Since 1985, Bruce Michalec has been fighting hunger in Anne Arundel County. He is the force behind the Anne Arundel County Food & Resources Bank, which supplies human needs from fresh bread to walkers to couches and cribs.
Davidsonville Elementary School students and staff present a $7,000 donation  to Bruce Michalec for the Anne Arundel County Food and Resource Bank.

"Money! To do what I do does cost money. Anne Arundel citizens have been very generous, and food donations are tremendous — from the Board of Realtors, grocery stories, young children in schools, Maryland Live, which gave us 500 turkeys. And we have wonderful volunteers.
    But as we go down the road, we’re doing more, and that’s costing more. Because of the workload, I’m trying to increase payroll staff. So my life would be a little easier if we had a little more money. I’m writing receipts and thank you notes now for people who donate. Please join the list. It takes money to give all this free stuff away!
Donate at"

Sara Poldmae, Doctor of Acupuncture and Chinese Medicine, Annapolis

Her everyday work for 11 years as owner of Meadow Hill Wellness is helping people get better without the use of drugs or surgery, if possible.


"I want time off. But really I want the peace of mind to be able to enjoy time off — guilt-free. I take time off, now, but then I worry. So if I’m on your Christmas list, you know what I want. Can you give it to me?"

Satyam, Renaissance Yoga, Lothian

Revered by his hundreds of yoga students as their guide in life balance, Satyam has devoted himself with monk-like singularity to meditation and the study and practice of yoga.

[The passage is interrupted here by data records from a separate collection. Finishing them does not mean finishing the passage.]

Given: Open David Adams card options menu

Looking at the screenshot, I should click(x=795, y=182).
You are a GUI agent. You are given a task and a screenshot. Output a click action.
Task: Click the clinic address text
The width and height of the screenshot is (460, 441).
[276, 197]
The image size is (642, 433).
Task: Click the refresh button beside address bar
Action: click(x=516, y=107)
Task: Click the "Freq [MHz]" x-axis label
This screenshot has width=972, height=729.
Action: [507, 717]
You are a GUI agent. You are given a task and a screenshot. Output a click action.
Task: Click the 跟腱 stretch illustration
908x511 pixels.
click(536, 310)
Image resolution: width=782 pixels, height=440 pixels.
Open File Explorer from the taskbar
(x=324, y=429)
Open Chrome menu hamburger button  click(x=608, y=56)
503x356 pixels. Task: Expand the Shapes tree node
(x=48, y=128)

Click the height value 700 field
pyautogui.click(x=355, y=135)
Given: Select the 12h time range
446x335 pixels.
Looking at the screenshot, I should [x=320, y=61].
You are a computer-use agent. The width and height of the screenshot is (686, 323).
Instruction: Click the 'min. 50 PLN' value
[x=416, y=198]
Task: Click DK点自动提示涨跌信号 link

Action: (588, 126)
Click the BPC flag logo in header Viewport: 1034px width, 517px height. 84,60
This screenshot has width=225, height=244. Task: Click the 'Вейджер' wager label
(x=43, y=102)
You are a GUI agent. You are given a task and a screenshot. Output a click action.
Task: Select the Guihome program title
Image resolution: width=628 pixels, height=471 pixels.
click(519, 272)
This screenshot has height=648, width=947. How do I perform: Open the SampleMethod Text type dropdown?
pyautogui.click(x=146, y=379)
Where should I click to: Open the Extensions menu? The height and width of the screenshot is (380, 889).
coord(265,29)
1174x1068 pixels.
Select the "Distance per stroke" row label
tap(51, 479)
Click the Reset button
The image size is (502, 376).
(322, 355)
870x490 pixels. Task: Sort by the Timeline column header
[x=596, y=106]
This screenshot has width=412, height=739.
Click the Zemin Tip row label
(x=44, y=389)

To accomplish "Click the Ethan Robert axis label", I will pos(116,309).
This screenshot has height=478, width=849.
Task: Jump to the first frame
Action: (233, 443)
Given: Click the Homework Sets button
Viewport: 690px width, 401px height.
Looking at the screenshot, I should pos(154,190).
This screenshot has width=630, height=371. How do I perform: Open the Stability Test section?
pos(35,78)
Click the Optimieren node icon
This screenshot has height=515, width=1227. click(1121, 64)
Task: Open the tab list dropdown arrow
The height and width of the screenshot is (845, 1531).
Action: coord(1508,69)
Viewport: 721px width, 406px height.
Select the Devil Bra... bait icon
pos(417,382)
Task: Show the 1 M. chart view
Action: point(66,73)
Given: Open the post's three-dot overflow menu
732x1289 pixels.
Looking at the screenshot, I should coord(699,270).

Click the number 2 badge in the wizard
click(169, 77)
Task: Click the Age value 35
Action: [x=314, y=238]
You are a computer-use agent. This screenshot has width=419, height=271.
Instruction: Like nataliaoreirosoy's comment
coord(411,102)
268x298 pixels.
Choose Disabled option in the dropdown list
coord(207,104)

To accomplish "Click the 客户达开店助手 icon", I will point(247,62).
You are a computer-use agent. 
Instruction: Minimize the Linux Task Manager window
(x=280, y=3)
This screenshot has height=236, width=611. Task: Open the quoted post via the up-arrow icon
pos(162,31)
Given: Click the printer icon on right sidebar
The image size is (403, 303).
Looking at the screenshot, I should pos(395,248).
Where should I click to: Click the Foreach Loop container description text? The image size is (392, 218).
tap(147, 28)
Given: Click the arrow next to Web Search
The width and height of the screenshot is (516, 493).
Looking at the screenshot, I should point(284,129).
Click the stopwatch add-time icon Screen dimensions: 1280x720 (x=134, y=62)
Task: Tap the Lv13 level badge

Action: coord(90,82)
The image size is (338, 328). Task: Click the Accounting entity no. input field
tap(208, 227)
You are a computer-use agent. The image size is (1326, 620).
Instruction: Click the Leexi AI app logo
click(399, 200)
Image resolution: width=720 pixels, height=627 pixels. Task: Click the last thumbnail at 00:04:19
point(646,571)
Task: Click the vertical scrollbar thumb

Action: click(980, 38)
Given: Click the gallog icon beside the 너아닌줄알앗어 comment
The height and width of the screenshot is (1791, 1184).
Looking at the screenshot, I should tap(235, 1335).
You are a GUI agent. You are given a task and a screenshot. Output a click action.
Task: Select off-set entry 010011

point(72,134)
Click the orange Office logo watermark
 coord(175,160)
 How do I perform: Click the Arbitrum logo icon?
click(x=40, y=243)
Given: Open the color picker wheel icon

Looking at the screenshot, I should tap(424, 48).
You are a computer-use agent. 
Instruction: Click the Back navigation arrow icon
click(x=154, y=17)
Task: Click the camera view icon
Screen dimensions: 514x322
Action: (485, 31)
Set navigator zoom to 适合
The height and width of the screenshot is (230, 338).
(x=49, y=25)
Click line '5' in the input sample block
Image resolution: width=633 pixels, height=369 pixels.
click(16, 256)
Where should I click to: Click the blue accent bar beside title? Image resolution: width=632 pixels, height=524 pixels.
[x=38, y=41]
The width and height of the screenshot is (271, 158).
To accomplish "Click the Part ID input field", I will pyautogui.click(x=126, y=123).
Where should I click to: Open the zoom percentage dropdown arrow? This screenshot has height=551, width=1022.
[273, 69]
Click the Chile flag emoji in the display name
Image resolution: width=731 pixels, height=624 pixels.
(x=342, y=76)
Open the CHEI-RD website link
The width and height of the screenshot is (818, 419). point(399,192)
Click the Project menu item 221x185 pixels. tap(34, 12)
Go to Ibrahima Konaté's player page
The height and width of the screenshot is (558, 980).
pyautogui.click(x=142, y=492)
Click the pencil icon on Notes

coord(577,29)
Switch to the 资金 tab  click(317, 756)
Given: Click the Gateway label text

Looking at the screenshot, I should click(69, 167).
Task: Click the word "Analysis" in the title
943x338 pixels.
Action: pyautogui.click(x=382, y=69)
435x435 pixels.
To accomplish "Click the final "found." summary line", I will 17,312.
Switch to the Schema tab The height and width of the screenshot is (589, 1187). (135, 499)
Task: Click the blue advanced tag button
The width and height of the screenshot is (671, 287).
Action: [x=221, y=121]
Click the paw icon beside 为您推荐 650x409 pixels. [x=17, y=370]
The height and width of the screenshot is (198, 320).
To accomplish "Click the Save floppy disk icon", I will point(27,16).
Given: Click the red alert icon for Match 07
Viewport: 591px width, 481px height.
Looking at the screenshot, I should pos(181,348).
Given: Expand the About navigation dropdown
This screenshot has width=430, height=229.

"The gifts I cherish most are homegrown fruits and vegetables nurtured with love from your garden or fresh organic produce from other well-tended fields. Another gift that brings great joy is when you set a sterling example in life that leads others along the path of benevolence. Keep up the great work; a bright new era is on the eastern horizon with the rise of the new crimson dawn.
    Thank you. Kindest wishes, and much love to all."